Start of Records for the task
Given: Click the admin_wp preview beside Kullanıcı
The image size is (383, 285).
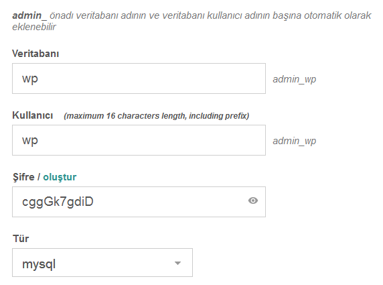Looking at the screenshot, I should pos(295,141).
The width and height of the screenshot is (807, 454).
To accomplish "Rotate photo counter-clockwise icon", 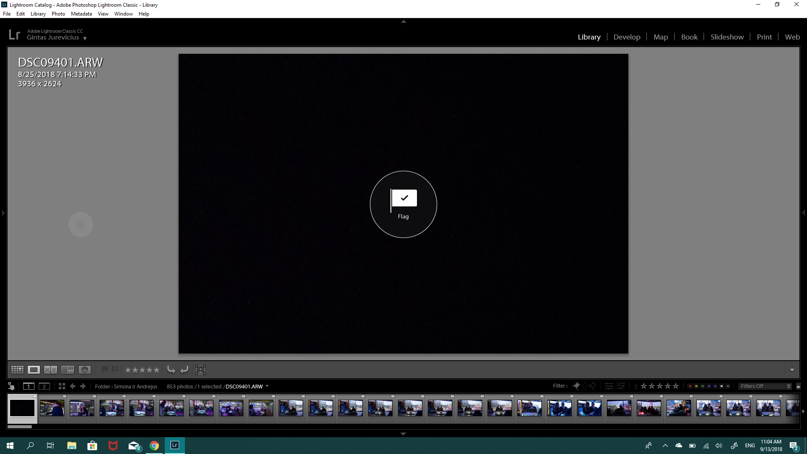I will [x=171, y=370].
End of Records for the task
» Exercise requirements: Copy the lines of the records above exactly, from the first line through the line containing "Looking at the", both included. Leave the pictures out.

» Exercise output:
Given: Click the admin_wp preview beside Kullanıcı
The image size is (383, 285).
Looking at the screenshot, I should pos(295,141).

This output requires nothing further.